King Missile singles chronology
| "Jesus Was Way Cool" (1990) | "My Heart Is a Flower" (1991) | "Detachable Penis" (1992) |

= My Heart Is a Flower =

"My Heart Is a Flower" is a song by avant-garde band King Missile. It was the only single from the band's 1991 album The Way to Salvation.

==Content==
In "My Heart Is a Flower," a pop rock track with elements of psychedelic rock, frontman John S. Hall repeatedly sings the titular phrase, recites a short monologue expanding on the heart-as-flower metaphor, then returns to singing the titular phrase as the music crescendoes.
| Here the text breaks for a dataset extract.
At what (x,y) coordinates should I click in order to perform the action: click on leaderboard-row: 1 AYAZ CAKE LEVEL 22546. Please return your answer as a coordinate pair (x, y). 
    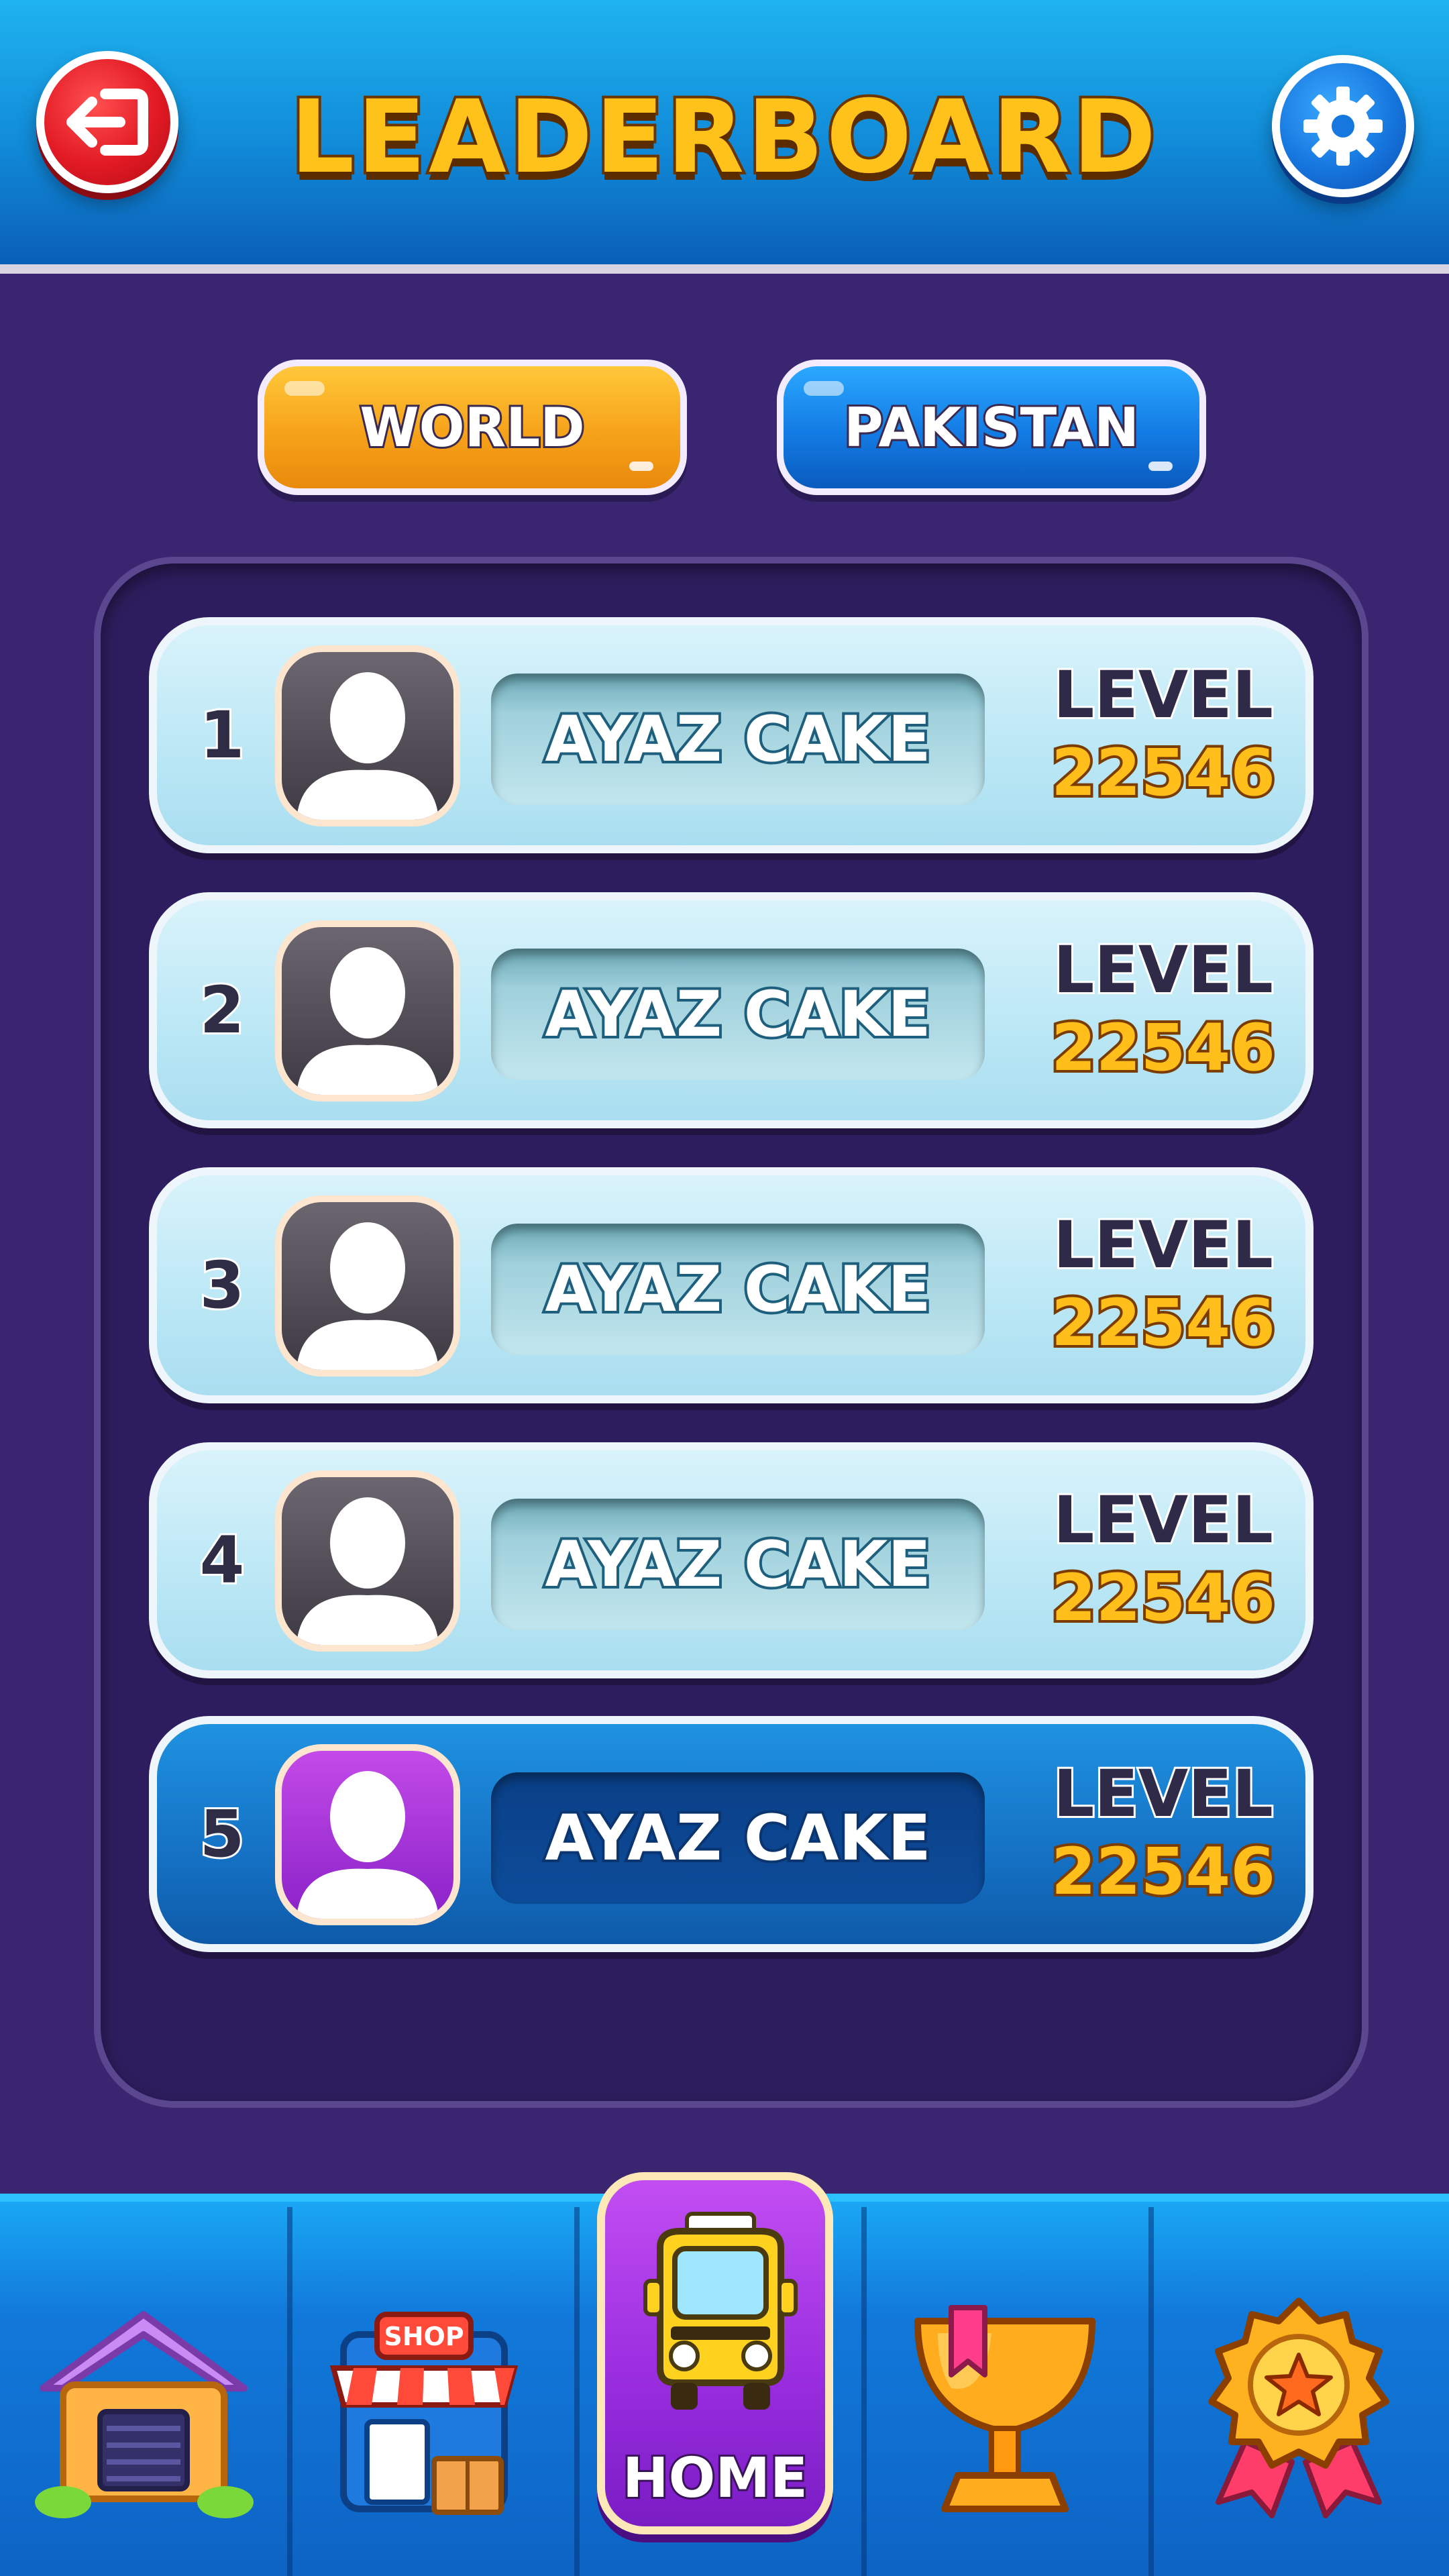
    Looking at the image, I should click on (731, 735).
In an interview circa 1992, Hall explained his inspiration for the song as follows:
...[W]hen I really, really feel very bad, what I want to do is make myself feel better, so I'll write something happier. 'My Heart Is a Flower' is really a funny song. I was very, very sad when I wrote that one and a lot of people find that surprising. But I felt really, really trampled on, like a flower that's been thrown down in the dirt, when I wrote that.

==Music video==
The video for "My Heart Is a Flower" was directed by Phil Morrison. During the parts of the video that accompany the sung sections of the song, the band performs in a large, colorful garden, with multi-instrumentalist Chris Xefos often playing in a bear costume. During the part of the video that accompanies the spoken section, Hall plays chutes and ladders in a dimly lit room with a woman played by Juliana Hatfield. The woman flosses her teeth before narrowly avoiding a kiss from Hall.